# WORK ORDER
Each entry should be duplicated verbatim; its pictures should not be.

____

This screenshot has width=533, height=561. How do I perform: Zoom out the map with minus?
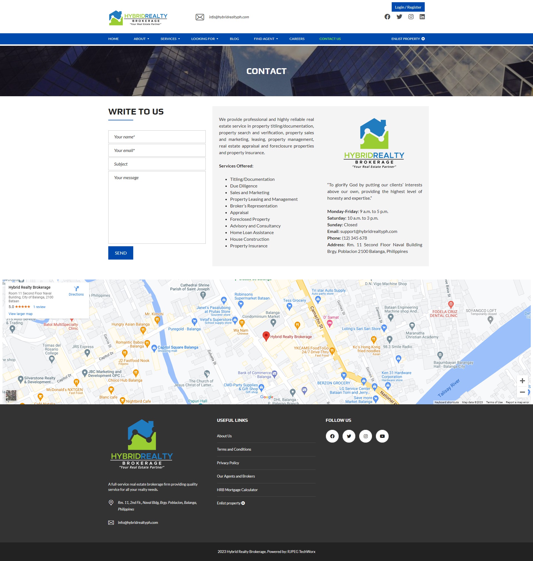point(522,392)
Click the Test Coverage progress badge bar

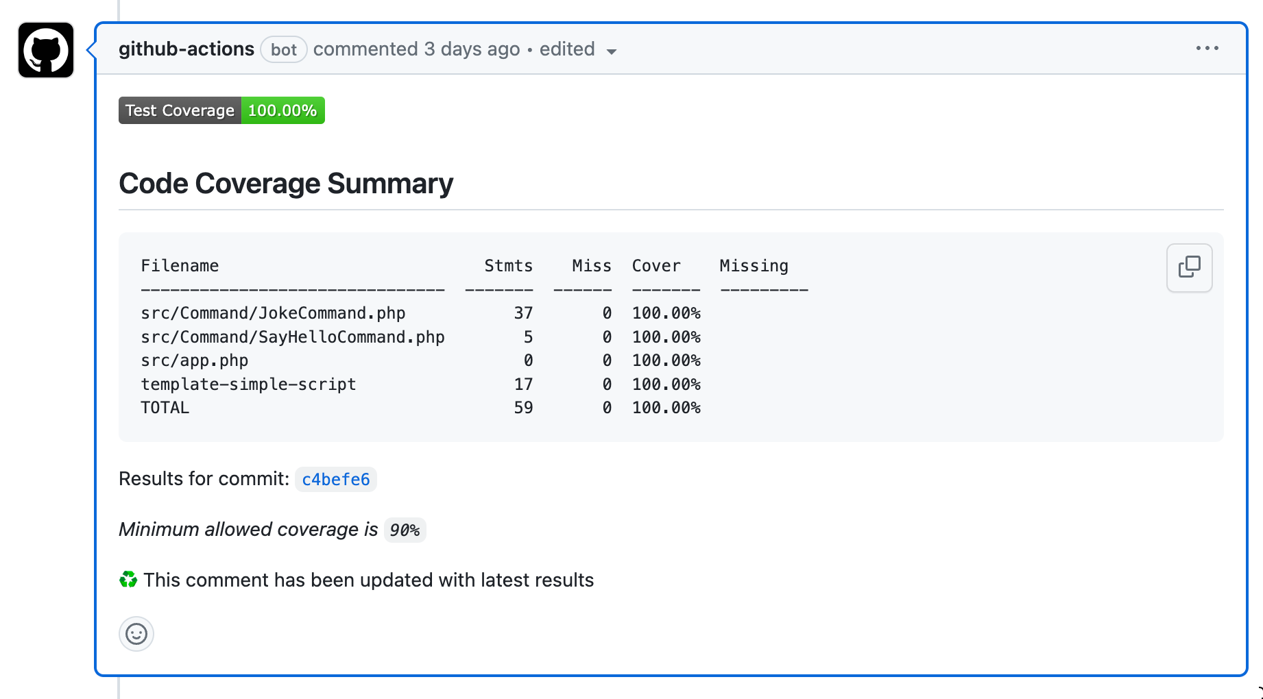point(221,110)
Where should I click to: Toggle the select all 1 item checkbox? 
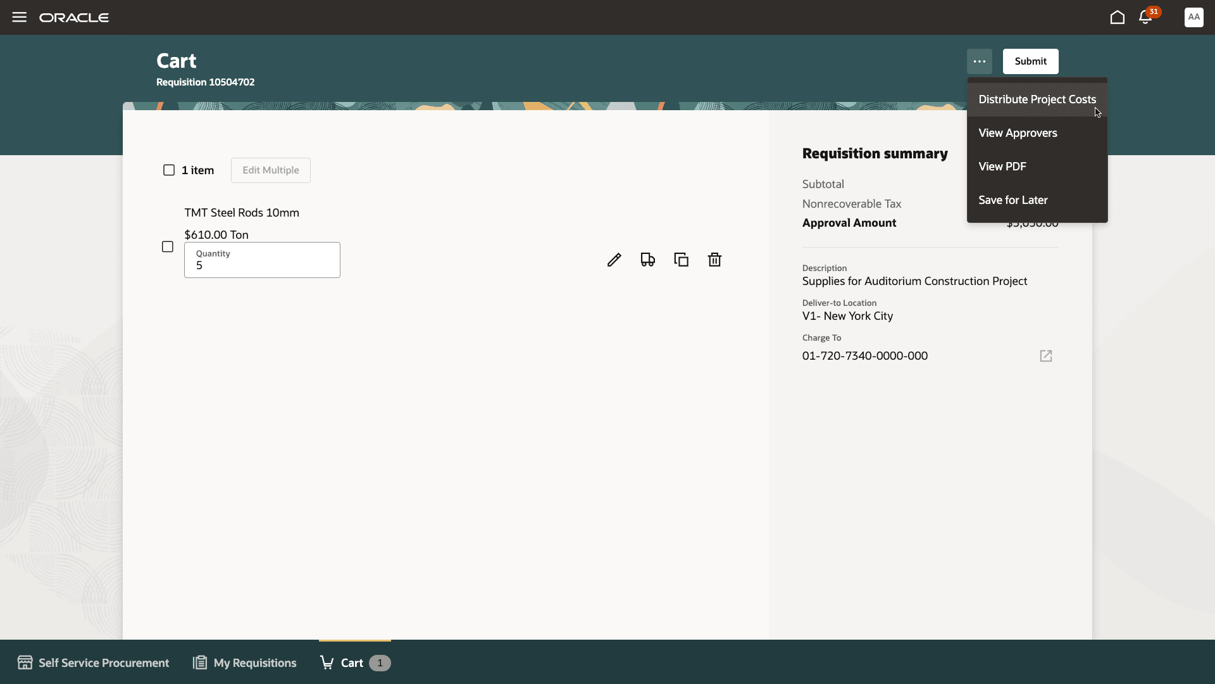click(169, 170)
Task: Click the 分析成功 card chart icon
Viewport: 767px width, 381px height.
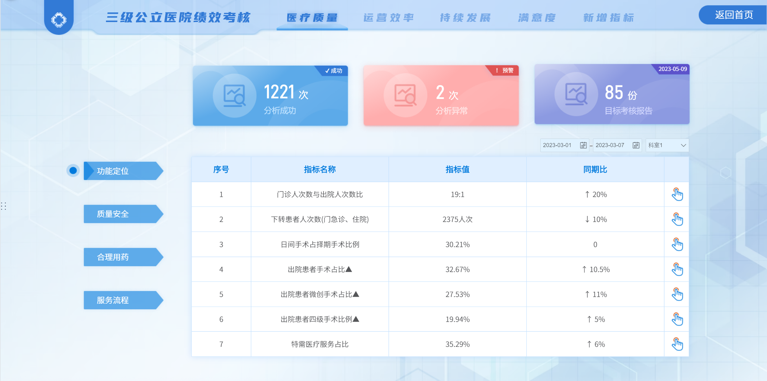Action: tap(234, 96)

____

# REPLY
This screenshot has width=533, height=561. How do I perform: Zoom out the map with minus?
point(522,392)
Click the Test Coverage progress badge bar

point(221,110)
Where should I click to: Toggle the select all 1 item checkbox? 
click(169, 170)
Task: Click the 分析成功 card chart icon
Viewport: 767px width, 381px height.
Action: tap(234, 96)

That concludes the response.